Signed-off-by: Mario Roy <>
---
 kernel/sched/fair.c | 64 +++++++++++++++++++++++++++++----------------
 1 file changed, 42 insertions(+), 22 deletions(-)

diff -uarp a/kernel/sched/fair.c b/kernel/sched/fair.c
--- a/kernel/sched/fair.c
+++ b/kernel/sched/fair.c
@@ -1064,7 +1064,7 @@ static bool update_deadline(struct cfs_rq *cfs_rq, struct sched_entity *se)
 
 #include "pelt.h"
 
-static int select_idle_sibling(struct task_struct *p, int prev_cpu, int cpu);
+static int select_idle_sibling(struct task_struct *p, int prev_cpu, int cpu, int sync);
 static unsigned long task_h_load(struct task_struct *p);
 static unsigned long capacity_of(int cpu);
 
@@ -7510,6 +7510,24 @@ static inline int __select_idle_cpu(int cpu, struct task_struct *p)
 DEFINE_STATIC_KEY_FALSE(sched_smt_present);
 EXPORT_SYMBOL_GPL(sched_smt_present);
 
+/*
+ * Return true if all the CPUs in the SMT core where @cpu belongs are idle,
+ * false otherwise.
+ */
+static bool is_idle_core(int cpu)
+{
+	int sibling;
+
+	if (!sched_smt_active())
+		return (available_idle_cpu(cpu) || sched_idle_cpu(cpu));
+
+	for_each_cpu(sibling, cpu_smt_mask(cpu))
+		if (!available_idle_cpu(sibling) && !sched_idle_cpu(sibling))
+			return false;
+
+	return true;
+}
+
 static inline void set_idle_cores(int cpu, int val)
 {
 	struct sched_domain_shared *sds;
@@ -7778,13 +7796,26 @@ static inline bool asym_fits_cpu(unsigned long util,
 /*
  * Try and locate an idle core/thread in the LLC cache domain.
  */
-static int select_idle_sibling(struct task_struct *p, int prev, int target)
+static int select_idle_sibling(struct task_struct *p, int prev, int target, int sync)
 {
 	bool has_idle_core = false;
 	struct sched_domain *sd;
 	unsigned long task_util, util_min, util_max;
 	int i, recent_used_cpu, prev_aff = -1;
 
+	/* Check a recently used CPU as a potential idle candidate: */
+	recent_used_cpu = p->recent_used_cpu;
+	p->recent_used_cpu = prev;
+	if (recent_used_cpu != prev &&
+	    recent_used_cpu != target &&
+	    cpus_share_cache(recent_used_cpu, target) &&
+	    is_idle_core(recent_used_cpu) &&
+	    cpumask_test_cpu(recent_used_cpu, p->cpus_ptr)) {
+		return recent_used_cpu;
+	} else {
+		recent_used_cpu = -1;
+	}
+
 	/*
 	 * On asymmetric system, update task utilization because we will check
 	 * that the task fits with CPU's capacity.
@@ -7801,7 +7832,7 @@ static int select_idle_sibling(struct task_struct *p, int prev, int target)
__________________________________________________
# [What to produce]
According to the patch excerpt, how many insertions and deletions does the change make to kernel/sched/fair.c? Rely solely on the patch excerpt for this information.
__________________________________________________
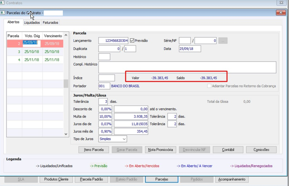Enable Adiantar Parcelas no Retorno da Cobrança

pyautogui.click(x=209, y=86)
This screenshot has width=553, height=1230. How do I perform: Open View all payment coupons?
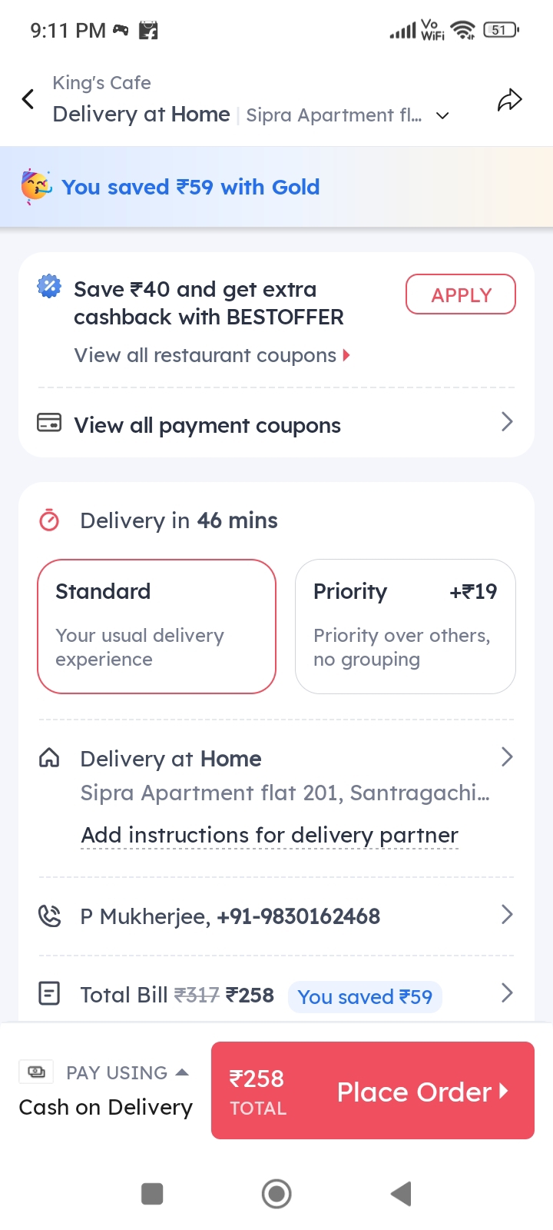[277, 424]
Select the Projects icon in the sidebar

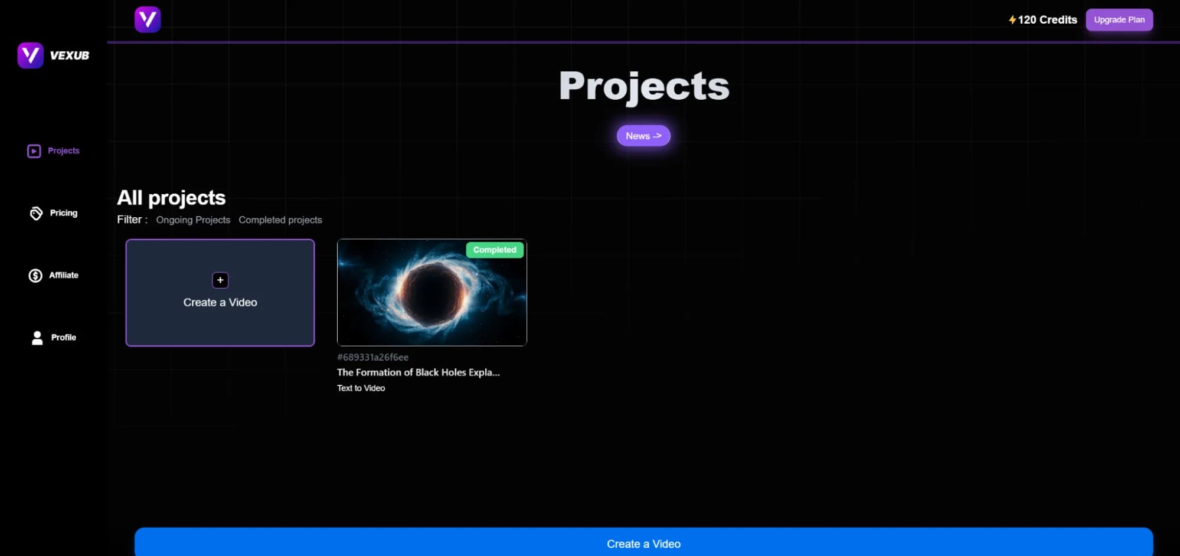click(x=34, y=151)
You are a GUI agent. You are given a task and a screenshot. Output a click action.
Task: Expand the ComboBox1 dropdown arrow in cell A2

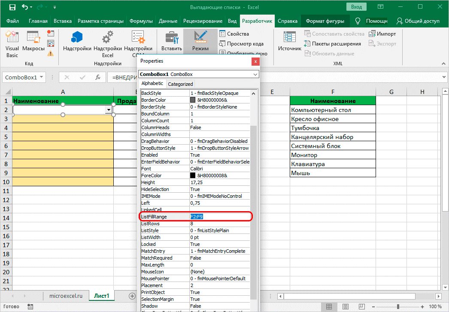[x=109, y=110]
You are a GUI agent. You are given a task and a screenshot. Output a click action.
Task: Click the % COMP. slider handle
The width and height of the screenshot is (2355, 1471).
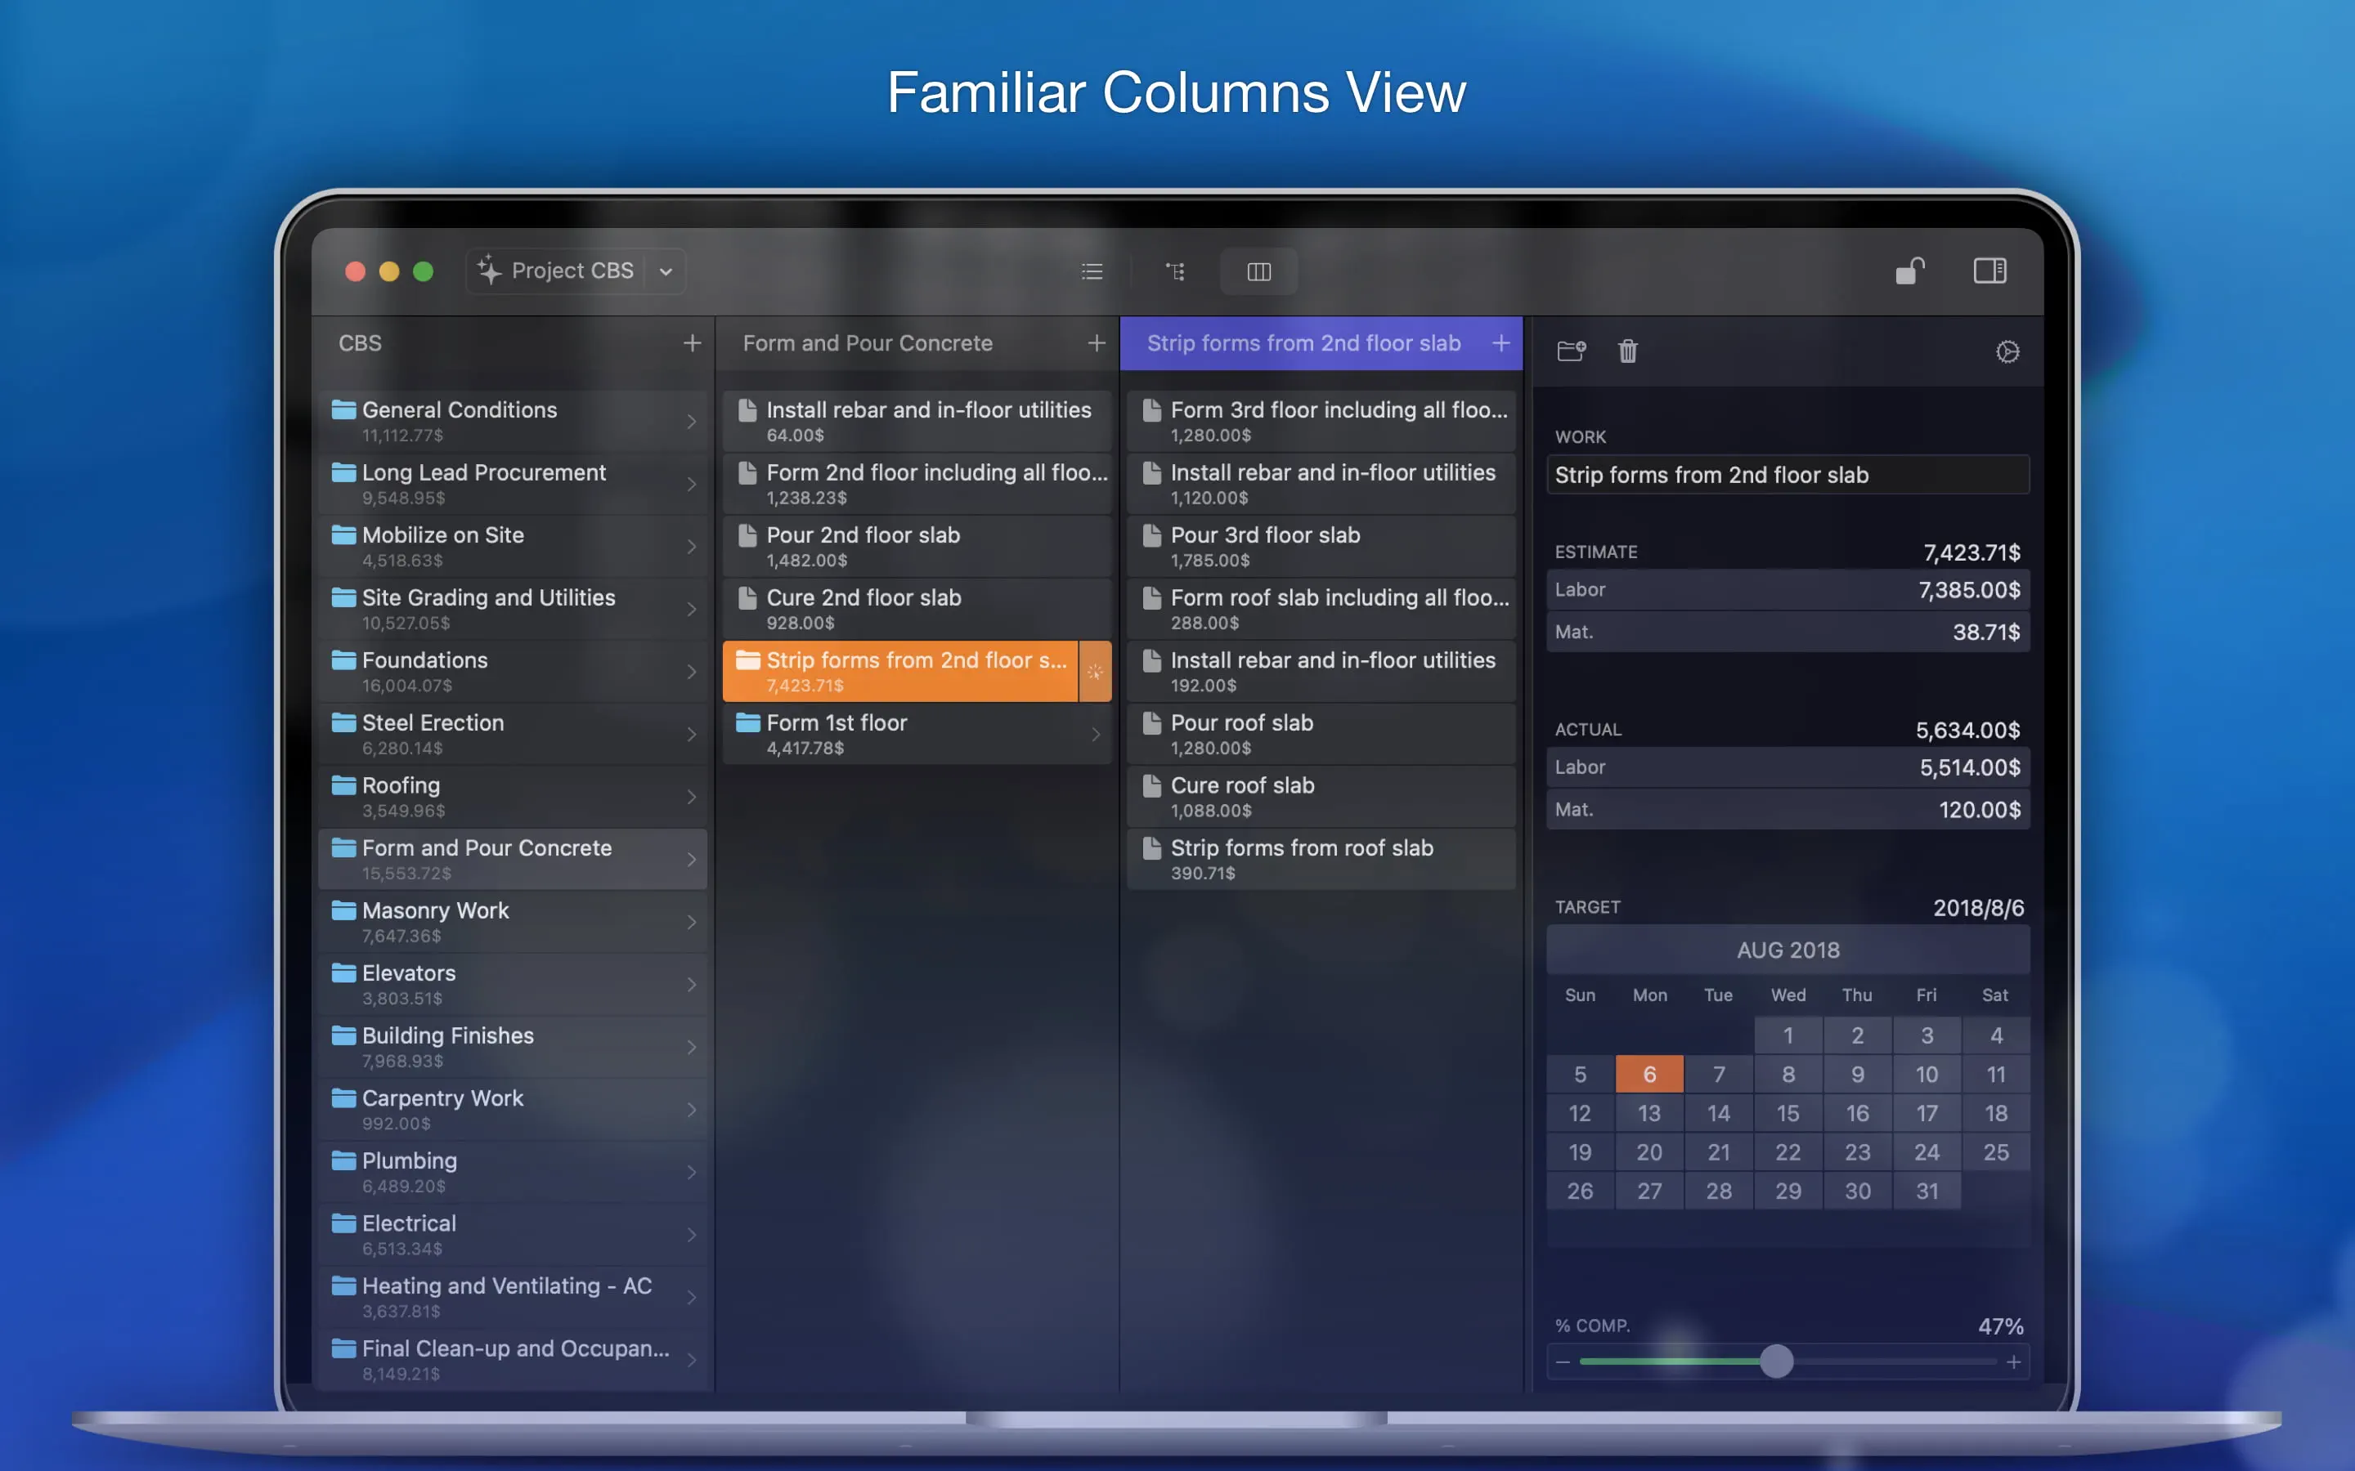click(x=1776, y=1361)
__________________________________________________
# [Solution below]
42 insertions and 22 deletions.